GOAL OF THE EXERCISE ▸ In the material below, how many lines contain "will"? Answer with the number alone.

SOURCE INFORMATION ▸
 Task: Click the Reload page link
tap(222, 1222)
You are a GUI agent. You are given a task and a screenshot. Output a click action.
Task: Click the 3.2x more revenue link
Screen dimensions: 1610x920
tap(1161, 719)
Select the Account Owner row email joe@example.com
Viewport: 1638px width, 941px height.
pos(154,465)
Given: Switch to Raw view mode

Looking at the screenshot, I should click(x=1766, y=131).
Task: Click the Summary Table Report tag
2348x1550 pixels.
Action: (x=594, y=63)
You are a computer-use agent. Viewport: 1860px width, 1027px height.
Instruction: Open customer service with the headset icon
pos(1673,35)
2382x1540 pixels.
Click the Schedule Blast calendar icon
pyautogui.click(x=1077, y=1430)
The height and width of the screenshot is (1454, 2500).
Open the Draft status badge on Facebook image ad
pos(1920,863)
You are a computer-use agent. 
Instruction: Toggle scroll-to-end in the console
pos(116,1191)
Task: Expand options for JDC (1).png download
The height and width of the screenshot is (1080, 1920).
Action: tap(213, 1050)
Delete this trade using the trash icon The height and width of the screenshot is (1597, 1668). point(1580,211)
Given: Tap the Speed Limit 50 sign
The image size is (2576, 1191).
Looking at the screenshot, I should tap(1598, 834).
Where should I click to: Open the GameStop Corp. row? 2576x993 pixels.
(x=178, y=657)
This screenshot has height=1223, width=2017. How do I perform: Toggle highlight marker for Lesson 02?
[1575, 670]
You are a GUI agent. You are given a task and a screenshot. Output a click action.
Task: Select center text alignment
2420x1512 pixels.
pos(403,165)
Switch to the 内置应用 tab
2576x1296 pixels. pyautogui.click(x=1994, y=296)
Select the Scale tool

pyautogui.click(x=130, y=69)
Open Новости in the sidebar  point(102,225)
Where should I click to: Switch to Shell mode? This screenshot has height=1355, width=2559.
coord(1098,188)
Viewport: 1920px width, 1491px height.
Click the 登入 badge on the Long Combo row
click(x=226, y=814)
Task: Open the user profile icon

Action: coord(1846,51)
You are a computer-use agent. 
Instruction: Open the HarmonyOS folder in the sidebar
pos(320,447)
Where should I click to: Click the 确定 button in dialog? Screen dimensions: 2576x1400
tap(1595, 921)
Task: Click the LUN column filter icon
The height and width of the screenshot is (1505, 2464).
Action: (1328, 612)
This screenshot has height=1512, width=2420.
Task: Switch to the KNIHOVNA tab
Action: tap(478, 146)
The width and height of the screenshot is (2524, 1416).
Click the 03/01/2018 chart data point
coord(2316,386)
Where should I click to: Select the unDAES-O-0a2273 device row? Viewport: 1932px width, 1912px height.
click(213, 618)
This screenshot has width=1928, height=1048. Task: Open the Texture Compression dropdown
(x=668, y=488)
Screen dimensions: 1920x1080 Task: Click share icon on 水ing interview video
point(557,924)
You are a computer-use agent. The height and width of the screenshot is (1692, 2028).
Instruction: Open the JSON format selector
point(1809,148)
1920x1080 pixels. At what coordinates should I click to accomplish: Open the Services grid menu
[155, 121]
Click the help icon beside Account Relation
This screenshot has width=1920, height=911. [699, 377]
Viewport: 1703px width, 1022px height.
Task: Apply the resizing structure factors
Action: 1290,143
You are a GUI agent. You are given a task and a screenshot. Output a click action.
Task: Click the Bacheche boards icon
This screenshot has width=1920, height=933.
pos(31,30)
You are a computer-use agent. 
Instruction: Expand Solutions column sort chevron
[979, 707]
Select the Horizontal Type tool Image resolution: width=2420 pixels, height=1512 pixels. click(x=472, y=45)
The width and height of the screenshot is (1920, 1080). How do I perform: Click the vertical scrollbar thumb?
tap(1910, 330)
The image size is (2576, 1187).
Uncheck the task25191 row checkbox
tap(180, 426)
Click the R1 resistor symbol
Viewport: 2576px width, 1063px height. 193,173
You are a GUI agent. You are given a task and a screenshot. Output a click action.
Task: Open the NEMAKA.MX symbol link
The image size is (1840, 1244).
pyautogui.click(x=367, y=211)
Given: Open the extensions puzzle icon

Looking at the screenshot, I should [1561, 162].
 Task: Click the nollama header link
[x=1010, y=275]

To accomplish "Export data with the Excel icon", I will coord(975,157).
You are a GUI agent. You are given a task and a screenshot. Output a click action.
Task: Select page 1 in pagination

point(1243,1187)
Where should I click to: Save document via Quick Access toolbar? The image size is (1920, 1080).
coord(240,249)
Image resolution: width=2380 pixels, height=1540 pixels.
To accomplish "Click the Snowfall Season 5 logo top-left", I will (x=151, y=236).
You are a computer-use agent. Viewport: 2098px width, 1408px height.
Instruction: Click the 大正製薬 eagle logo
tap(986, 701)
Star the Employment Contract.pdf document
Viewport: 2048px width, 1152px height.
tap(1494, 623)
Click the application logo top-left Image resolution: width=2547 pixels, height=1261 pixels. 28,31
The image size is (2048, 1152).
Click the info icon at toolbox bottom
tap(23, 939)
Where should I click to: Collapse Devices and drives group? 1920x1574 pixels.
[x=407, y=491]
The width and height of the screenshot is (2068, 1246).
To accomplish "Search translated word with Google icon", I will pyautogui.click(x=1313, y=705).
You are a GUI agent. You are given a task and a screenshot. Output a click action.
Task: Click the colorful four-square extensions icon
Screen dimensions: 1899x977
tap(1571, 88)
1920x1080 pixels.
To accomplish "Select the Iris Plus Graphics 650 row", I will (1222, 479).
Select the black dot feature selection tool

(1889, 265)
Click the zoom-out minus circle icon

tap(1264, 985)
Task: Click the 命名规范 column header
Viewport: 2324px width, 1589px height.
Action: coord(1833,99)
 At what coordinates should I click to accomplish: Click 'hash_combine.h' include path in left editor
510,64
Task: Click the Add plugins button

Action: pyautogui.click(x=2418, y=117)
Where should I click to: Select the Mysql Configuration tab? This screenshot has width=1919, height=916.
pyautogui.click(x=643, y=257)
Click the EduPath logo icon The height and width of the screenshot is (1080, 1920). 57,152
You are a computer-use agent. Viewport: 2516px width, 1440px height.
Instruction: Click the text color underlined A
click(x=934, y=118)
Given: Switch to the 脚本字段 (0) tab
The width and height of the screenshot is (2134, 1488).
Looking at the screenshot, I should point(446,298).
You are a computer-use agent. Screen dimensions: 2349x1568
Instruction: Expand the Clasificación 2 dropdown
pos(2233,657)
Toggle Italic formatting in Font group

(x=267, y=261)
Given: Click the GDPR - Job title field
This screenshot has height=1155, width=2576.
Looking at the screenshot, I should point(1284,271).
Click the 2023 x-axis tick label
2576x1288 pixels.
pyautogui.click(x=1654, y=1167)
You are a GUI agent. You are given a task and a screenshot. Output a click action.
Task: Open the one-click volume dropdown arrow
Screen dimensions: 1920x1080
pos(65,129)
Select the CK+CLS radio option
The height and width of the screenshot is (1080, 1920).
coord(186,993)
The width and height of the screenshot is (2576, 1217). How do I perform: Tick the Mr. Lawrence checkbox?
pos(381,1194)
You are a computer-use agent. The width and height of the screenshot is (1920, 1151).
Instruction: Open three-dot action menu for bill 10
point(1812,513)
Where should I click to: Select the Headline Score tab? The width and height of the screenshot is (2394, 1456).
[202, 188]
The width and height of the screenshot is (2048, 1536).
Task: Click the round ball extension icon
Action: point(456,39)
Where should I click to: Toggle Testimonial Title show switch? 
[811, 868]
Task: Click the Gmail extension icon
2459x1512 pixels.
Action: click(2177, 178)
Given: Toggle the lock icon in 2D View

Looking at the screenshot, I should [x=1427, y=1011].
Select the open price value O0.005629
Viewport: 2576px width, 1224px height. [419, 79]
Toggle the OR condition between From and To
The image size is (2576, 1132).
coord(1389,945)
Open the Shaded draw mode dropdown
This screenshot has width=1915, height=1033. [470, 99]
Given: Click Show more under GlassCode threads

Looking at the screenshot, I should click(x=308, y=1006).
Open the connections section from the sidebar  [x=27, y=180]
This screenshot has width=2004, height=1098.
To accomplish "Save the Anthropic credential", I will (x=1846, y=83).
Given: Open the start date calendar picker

ANSWER TO THE PROBLEM ▸ 5